At first I reported this as a gentoo compiler bug, but
got the reply that:
"""
I'm pretty sure it's broken. -LONG_MIN overflows when
LONG_MIN < -LONG_MAX, and in standard C as well as "GNU
C", behaviour after overflow on signed integer
operations is undefined.
"""
(see https://bugs.gentoo.org/show_bug.cgi?id=140133)
So now I'm reporting this here. There seems to be a
LONG_MIN constant in limits.h here that could checked
against instead, but I have absolutely no idea how
standard that is. Or this could be a compiler bug after
all, in which case I would appreciate information I Can
use to back that up :)
----------------------------------------------------------------------
>Comment By: Tim Peters (tim_one)
Date: 2006-10-03 06:35
Message:
Logged In: YES
user_id=31435
> Based on the other bug I guess that casting an arbitrary
> long to unsigned long is allowed.
Right, C defines the result of casting any integral type to
any unsigned integral type.
> If so, then maybe we could use the following test:
>
> if (sign == '-' && uresult == 0-(unsigned
long)LONG_MIN) {
> result = LONG_MIN;
> }
>
> which states the intention a bit more clearly and
> without the assert().
We could. It's not really clearer to me, given that the
current code is explained in a comment block before
PyOS_strtol(), and I couldn't care less about removing an
assert, so I'm not going to bother. I wouldn't object to
changing it, although "0-" instead of plain unary "-" also
begs for an explanation lest someone delete the "0" because
it looks plain silly.
----------------------------------------------------------------------
Comment By: Armin Rigo (arigo)
Date: 2006-10-03 06:10
Message:
Logged In: YES
user_id=4771
Based on the other bug I guess that casting an arbitrary
long to unsigned long is allowed. If so, then maybe we could
use the following test:
if (sign == '-' && uresult == 0-(unsigned long)LONG_MIN) {
result = LONG_MIN;
}
which states the intention a bit more clearly and without the
assert().
----------------------------------------------------------------------
Comment By: Tim Peters (tim_one)
Date: 2006-09-05 01:21
Message:
Logged In: YES
user_id=31435
Well, I deliberately avoided using LONG_MIN in the patches
for the other bug, so that should answer your question ;-)
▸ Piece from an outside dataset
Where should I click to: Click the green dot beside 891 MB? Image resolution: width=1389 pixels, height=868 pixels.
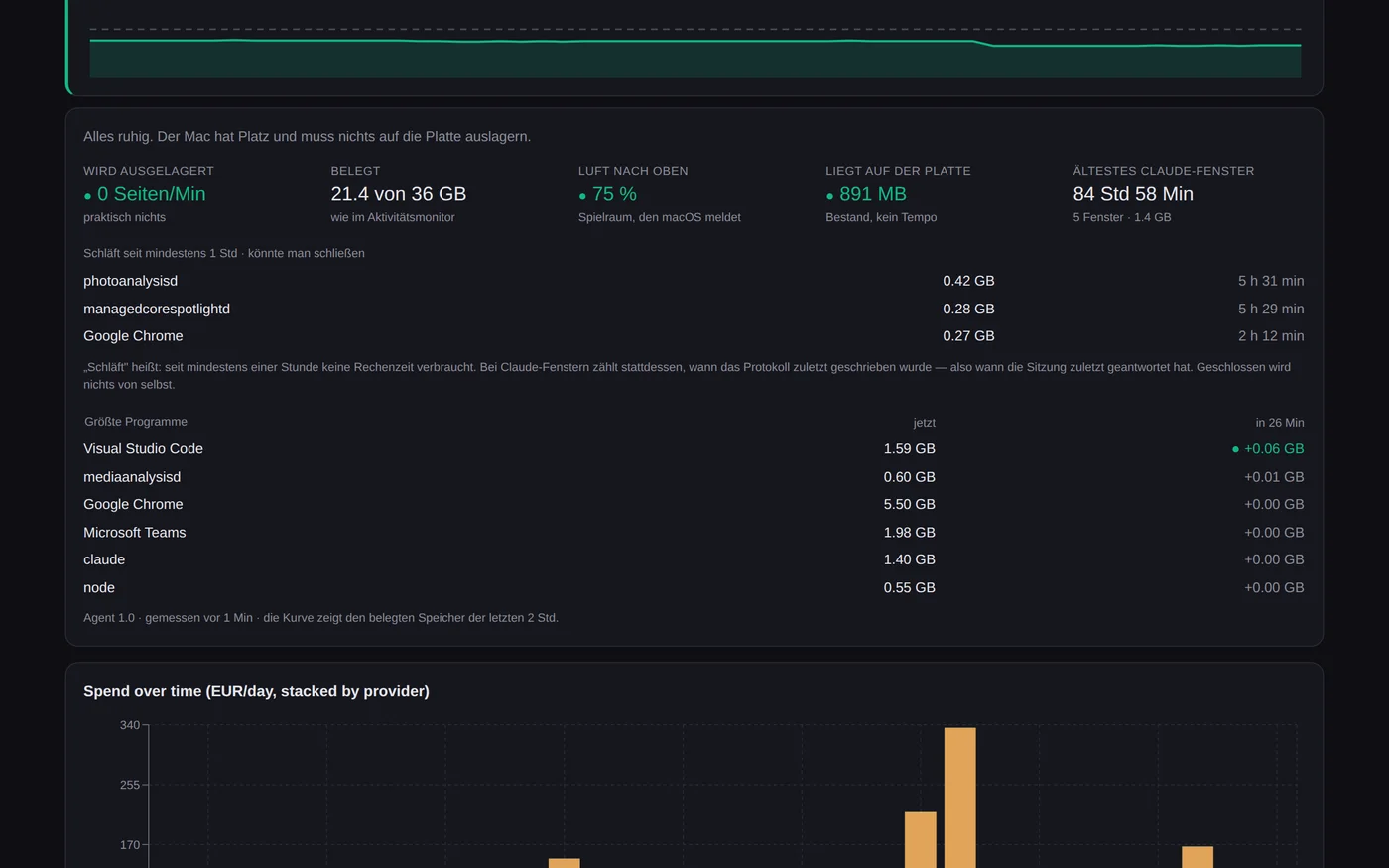point(829,196)
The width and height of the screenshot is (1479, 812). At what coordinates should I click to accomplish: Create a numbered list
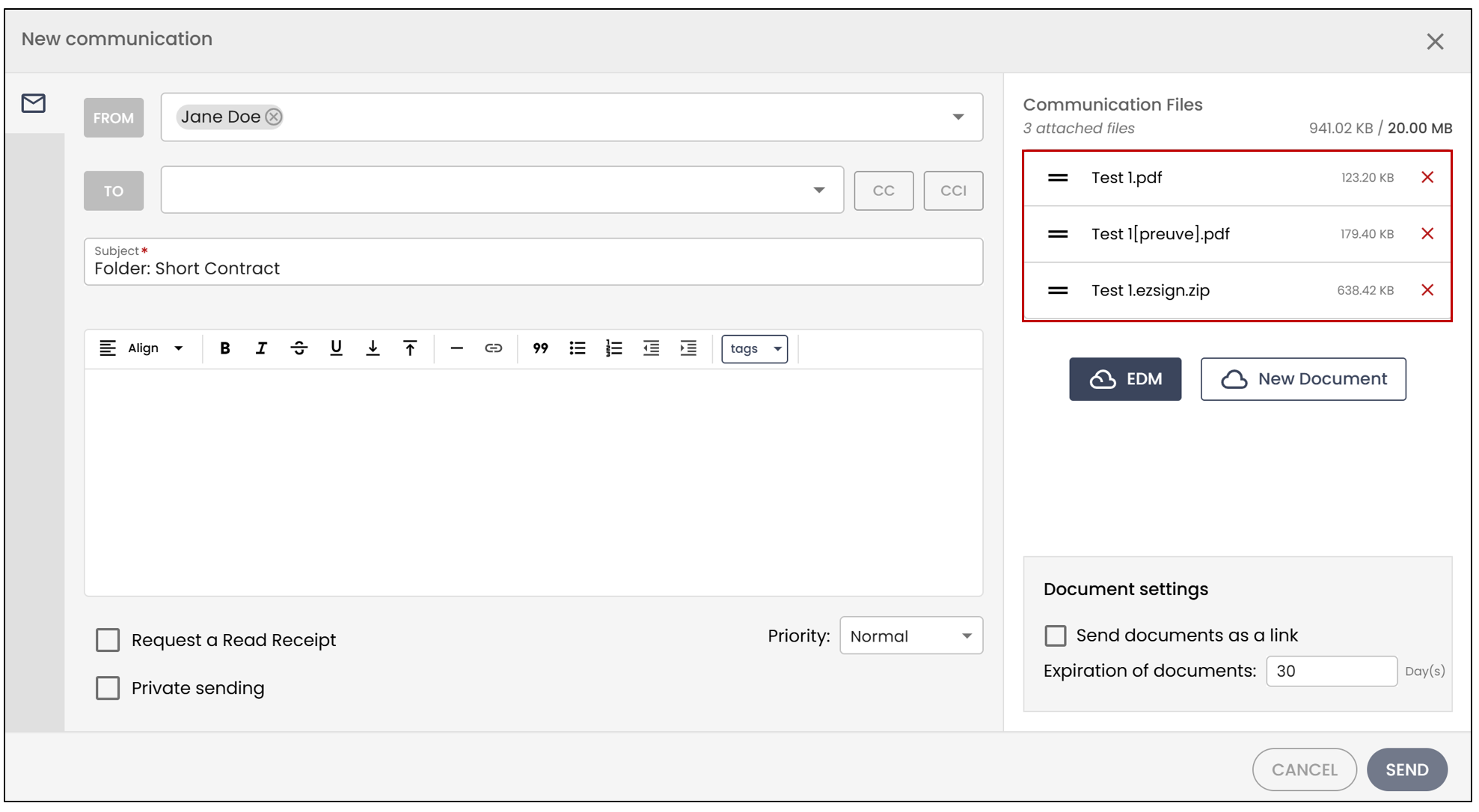(x=613, y=348)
If someone wants to take the small risk of backporting it,
fine by me -- it's not going to break on Windows, and if it
doesn't break on your box either ...
----------------------------------------------------------------------
Comment By: Neal Norwitz (nnorwitz)
Date: 2006-09-05 01:12
Message:
Logged In: YES
user_id=33168
Tim, how do you feel about backporting now? (Not sure if
your opinion changed based on the other bug.) That and I'm
cleaning out my mailbox, so I don't have to look at this any
more. :-)
----------------------------------------------------------------------
Comment By: Tim Peters (tim_one)
Date: 2006-07-27 17:00
Message:
Logged In: YES
user_id=31435
Neal, as I said in the checkin comment, I expect it's no
less likely that we'll get screwed by goofy platform values
for LONG_MIN and LONG_MAX than that we /got/ screwed by an
"over ambitious" compiler optimizing away "result ==
-result", so I'm not sure backporting is a good idea. I
stuck in an assert that might fail if a platform is insane;
if there are no reports of that assert triggering, then I'd
feel better about backporting the change.
----------------------------------------------------------------------
Comment By: Matt Fleming (splitscreen)
Date: 2006-07-27 06:49
Message:
Logged In: YES
user_id=1126061
Fixed for me on NetBSD -current AMD64, gcc 4.1.2
----------------------------------------------------------------------
Comment By: Nick Maclaren (nmm)
Date: 2006-07-27 04:31
Message:
Logged In: YES
user_id=42444
Fixed for me, too, and the code looks solid.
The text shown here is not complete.